■ WHAT YOU WILL DO
Starting with the line that includes "Where should I", write out every remaining line of the records below exactly as it appears, leaving out any images.
INFORMATION START
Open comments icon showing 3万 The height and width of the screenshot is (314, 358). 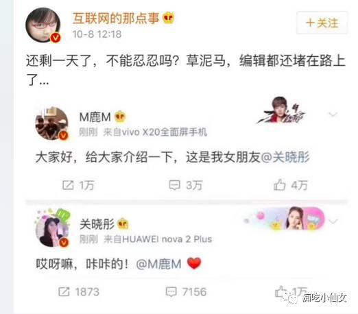point(174,185)
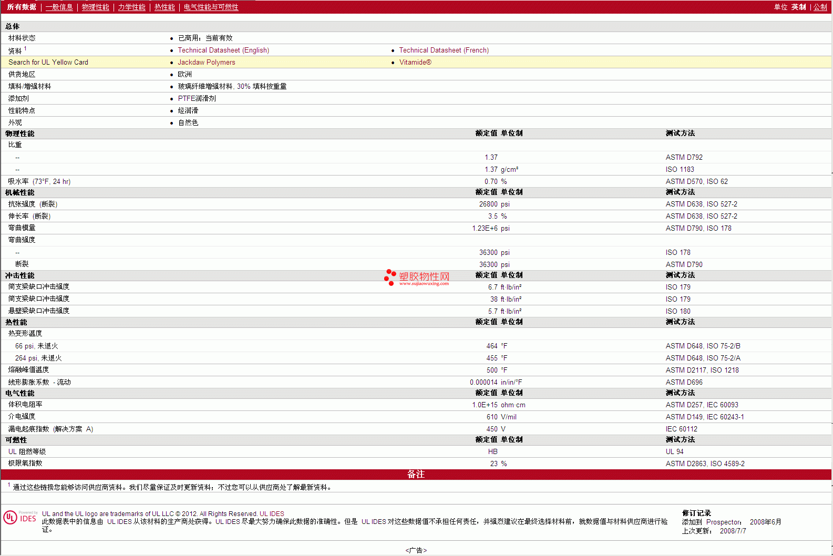Select the 热性能 tab
This screenshot has width=833, height=556.
pyautogui.click(x=164, y=7)
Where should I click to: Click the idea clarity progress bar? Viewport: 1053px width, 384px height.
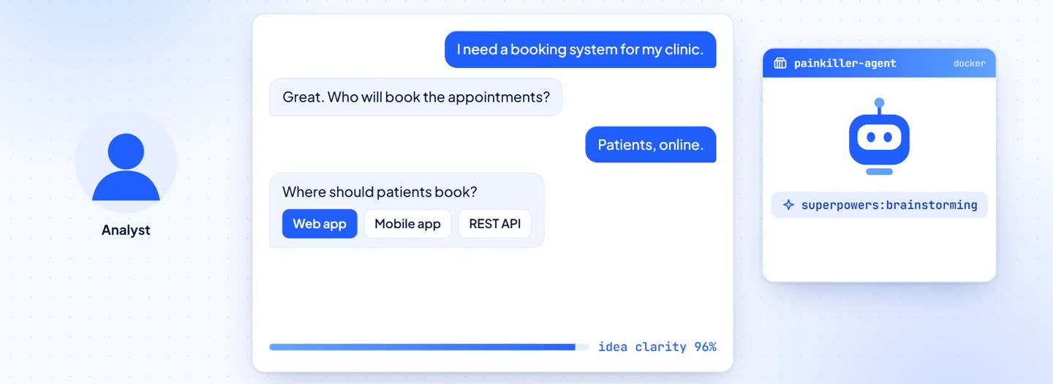click(429, 347)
INFORMATION END
■ RESPONSE
Where should I click to: Click the idea clarity progress bar? Viewport: 1053px width, 384px height.
click(429, 347)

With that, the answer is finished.